Di Kuamang Kuning juga terdapat Suku asli atau Pribumi yaitu Suku Kubu yang masih bersifat nomaden dan masih mempertahankan budaya dari Nenek Moyang, suku Kubu memeiliki kebiasaan berpindah-pindah (nomaden), mereka hidup dari berburu hewan di hutan dan kemudian menjualnya ke pedagang pasar tradisional.
Satu hal yang menarik dari Suku Kubu ini adalah, mereka akan meninggalkan tempat tinggalnya apabila ada salah satu anggota keluarganya yang sakit atau meninggal, karena mereka merasa takut terhadap orang yang meninggal dunia (meninggal), mereka akan meninggalkan mayat tersebut di dalam rumah tempat dia tinggalnya.
Suku Kubu ini merupakan orang yang berasal dari kerajaan jambi, namun ada juga yang berpendapat dari zaman Penjajahan Belanda, yang melarikan diri ke hutan dan hinnga sekarang tidak mau berbaur dengan masyarakat luar.
Konon, pada zaman Kerajaan Jambi diperintah oleh Putri Selaras Pinang Masak, kerajaan diserang oleh Orang Kayo Hitam yang menguasai Ujung Jabung (Selat Berhala).

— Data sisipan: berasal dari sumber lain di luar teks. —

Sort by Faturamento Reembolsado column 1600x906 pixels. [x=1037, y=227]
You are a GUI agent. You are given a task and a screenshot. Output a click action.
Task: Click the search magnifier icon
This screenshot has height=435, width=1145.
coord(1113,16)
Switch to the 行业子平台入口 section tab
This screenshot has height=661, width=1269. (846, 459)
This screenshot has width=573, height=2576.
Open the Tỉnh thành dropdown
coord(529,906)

Serangan itu membuat Jambi kewalahan, untuk itu Ratu Jambi yang notabene adalah keturunan Kerajaan Minangkabau mohon bantuan kepada Raja Pagaruyung, dan Sang Raja memperkenankan permohonannya dengan mengirimkan pasukan ke Jambi melalui jalan darat (menyusuri hutan belantara).
Suatu saat ketika sampai di Bukit Duabelas mereka kehabisan bekal, padahal sudah jauh dari Pagaruyung dan masih jauh untuk melanjutkan perjalanan ke Jambi.
Kemudian, mereka bermusyawarah dan hasilnya kesepakatan untuk tetap tinggal di tempat tersebut, dengan pertimbangan jika kembali ke Pagaruyung disamping malu juga bukan hal yang mustahil akan dihukum oleh Rajanya.
Sementara itu, jika meneruskan perjalanan ke Jambi disamping masih jauh juga bekal tidak ada lagi, kemudian mereka bersepakat dan bersumpah untuk tetap tinggal di tempat itu dengan ketentuan siapa saja melanggarnya akan terkutuk dan hidupnya sengsara.

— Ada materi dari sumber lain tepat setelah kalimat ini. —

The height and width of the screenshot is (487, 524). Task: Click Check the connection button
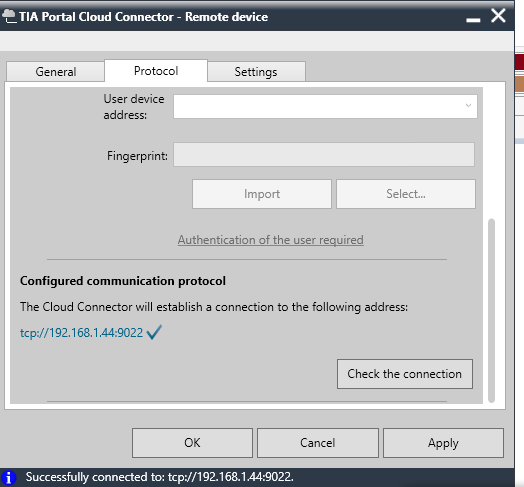405,374
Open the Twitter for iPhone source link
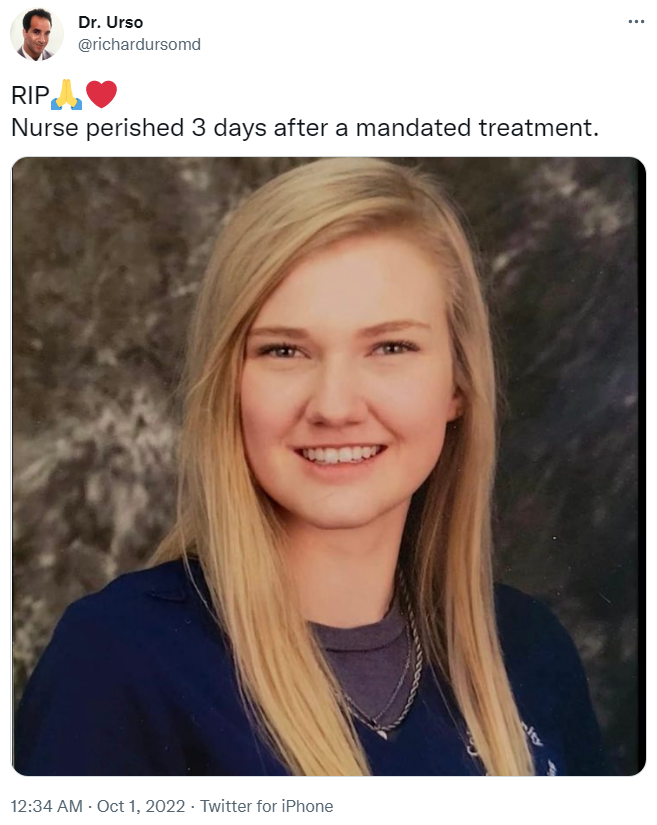The width and height of the screenshot is (657, 825). point(267,806)

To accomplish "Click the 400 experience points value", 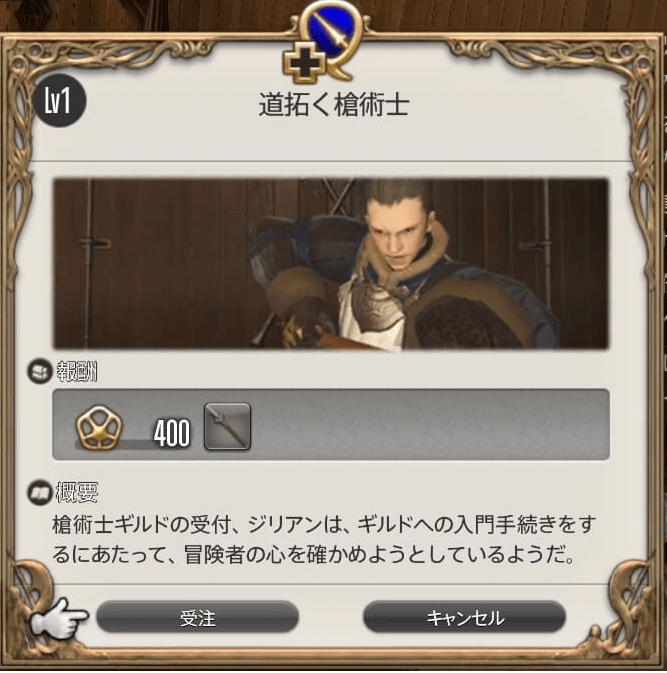I will click(x=172, y=433).
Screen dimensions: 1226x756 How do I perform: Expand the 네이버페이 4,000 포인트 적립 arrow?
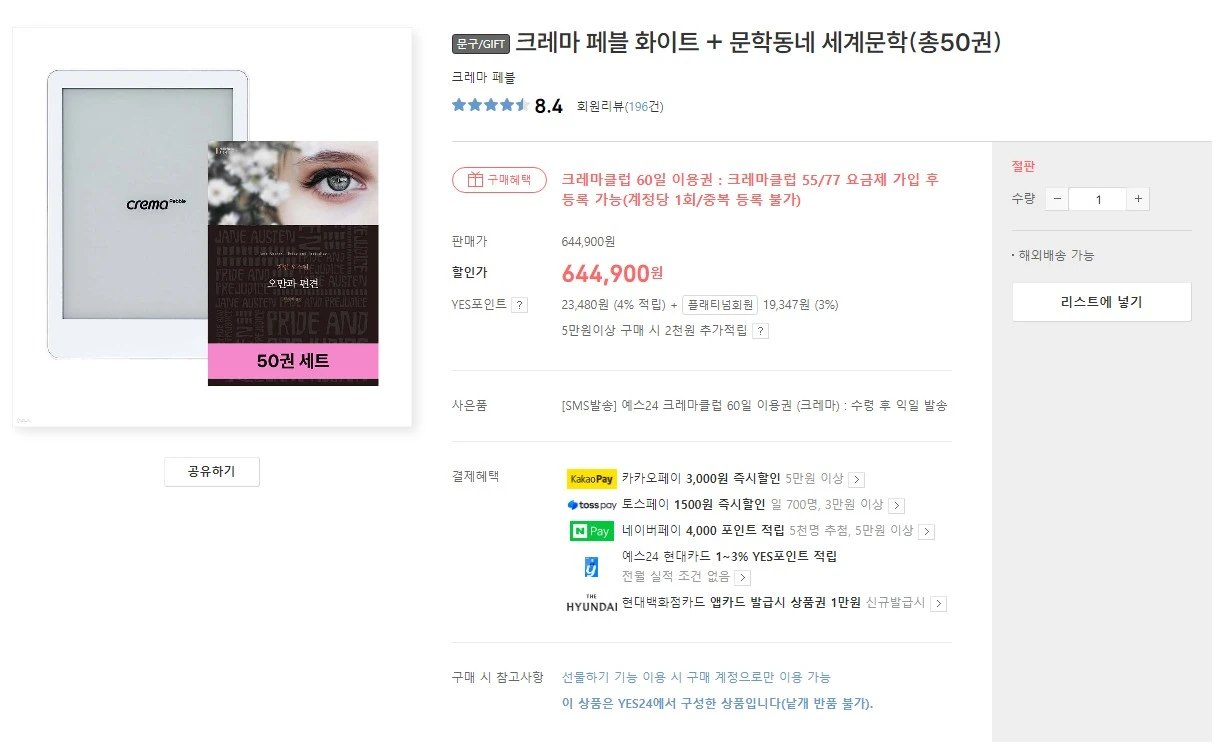point(927,532)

Sumpah itu adalah sebagai berikut :


Ke mudik dikutuk Rajo Minangkabau, ke hilir kena kutuk Rajo Jambi, ke atas tidak berpucuk, di tengah-tengah dimakan kumbang, kebawah tidak berurat, ditimpo kayu punggur” (Kembali ke Minangkabau dikutuk Raja Minangkabau, ke hilir dikutuk Raja Jambi, ke atas tidak berpucuk, di tengah-tengah dimakan, kumbang, ke bawah tidak berakar, ditimpa kayu lapuk).
Para tentara Pagaruyung yang membawa isteri dan tersest di Bukit Duabelas itulah yang kemudian menurunkan orang Kubu.
Terpilihnya bukit ini sangat beralasan karena di sana banyak batu-batu besar yang sekaligus dapat dimanfaatkan sebagai benteng.
Selain itu, di sana asa sumber air dan sungai-sungai kecil yang menyediakan berbagai jenis ikan yang sangat dibutuhkan dalam keberlangsungan hidup mereka.

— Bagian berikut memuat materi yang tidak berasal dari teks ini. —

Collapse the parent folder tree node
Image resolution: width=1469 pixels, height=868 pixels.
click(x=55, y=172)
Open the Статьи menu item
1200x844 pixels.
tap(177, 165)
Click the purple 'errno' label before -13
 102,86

Itu merupakan asal usul mengenai suku kubu namun masih ada versi lainnya selain deskripsi ini, Suku Kubu atau juga dikenal dengan Suku Anak Dalam atau Orang Rimba adalah salah satu suku bangsa minoritas yang hidup di Pulau Sumatra, tepatnya di Provinsi Jambi dan Sumatra Selatan.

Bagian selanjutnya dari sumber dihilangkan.